= Problem description =
Reproduce the passage of the piece on the GP co-payment between "Where he goes" and "to waste time?", inclusive, swapping "price signal" for "cost barrier".

= Extract provided =
>>
I have to admit that Henry Ergas comes across as almost balanced today in his column on health costs and the co-payment, where he agrees up front that the Australian health system actually seems to work well and at basically reasonable costs compared to international standards.
Where he goes more ideological than evidence based, though, is in the basic assumption that a "price signal" is warranted for GP services.
Economists may see increasing costs of providing services and instinctively say "price signal needed"; but obviously it is more complicated than that with health care, where treating a condition early may result in massive savings later. And really, what is the evidence that people love going to a doctor to waste time?
There have always been people willing to go to the doctor for trivial matters (my own mother was inclined to), but it is not as if this resulted in much of the way of excess visits over the course of a year. I think the great majority of people don't like going and only do so for what is usually a justifiable reason. Putting a price signal to discourage a small number of people who might warrant it for a minority of their visits to a doctor may quite likely be outweighed by the problems caused by the larger number of people who may delay treatment due to the cost.
<<
= Collected material =
>>
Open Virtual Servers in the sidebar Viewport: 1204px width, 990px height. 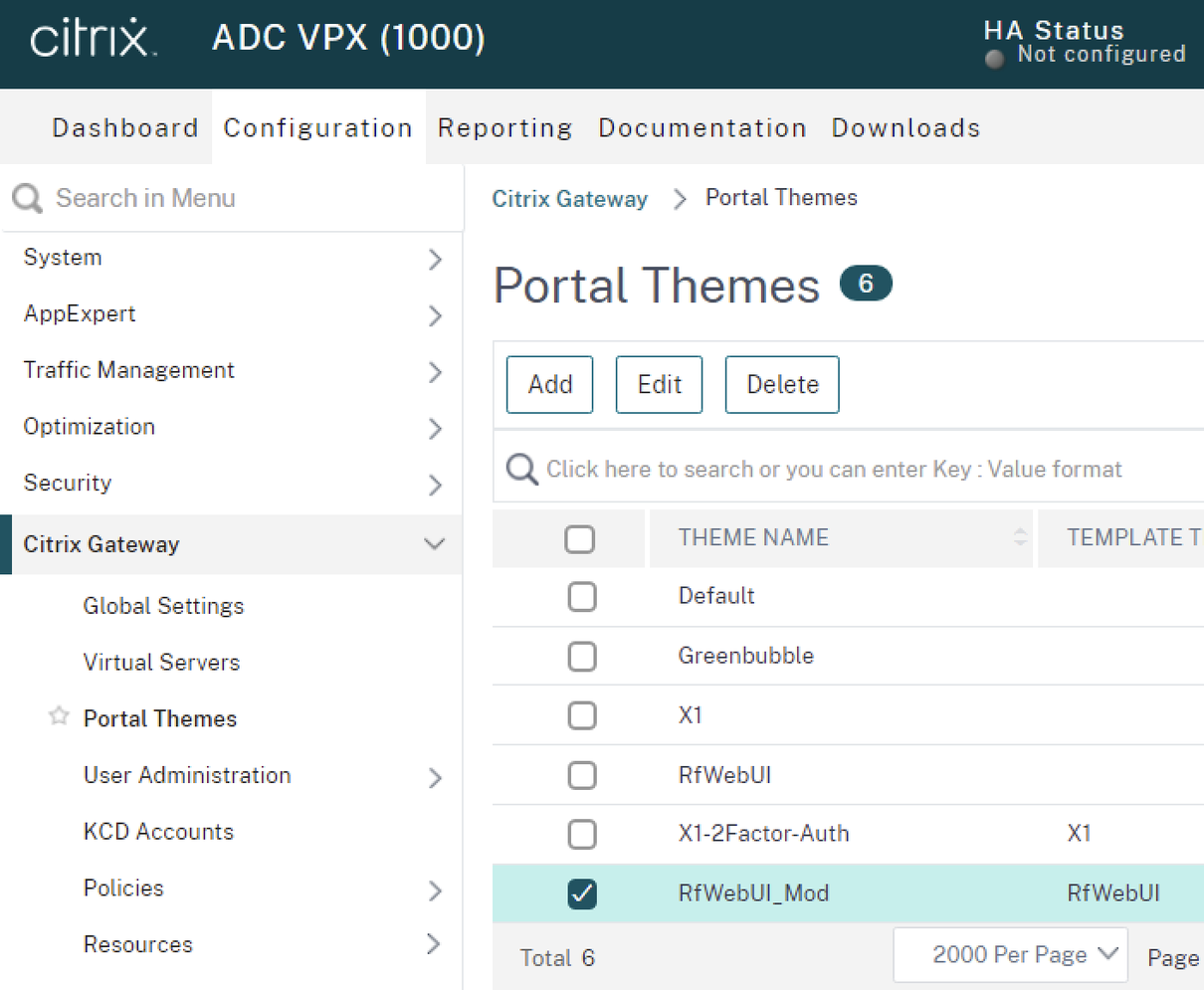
<<
= Expected answer =
Where he goes more ideological than evidence based, though, is in the basic assumption that a "cost barrier" is warranted for GP services.
Economists may see increasing costs of providing services and instinctively say "cost barrier needed"; but obviously it is more complicated than that with health care, where treating a condition early may result in massive savings later. And really, what is the evidence that people love going to a doctor to waste time?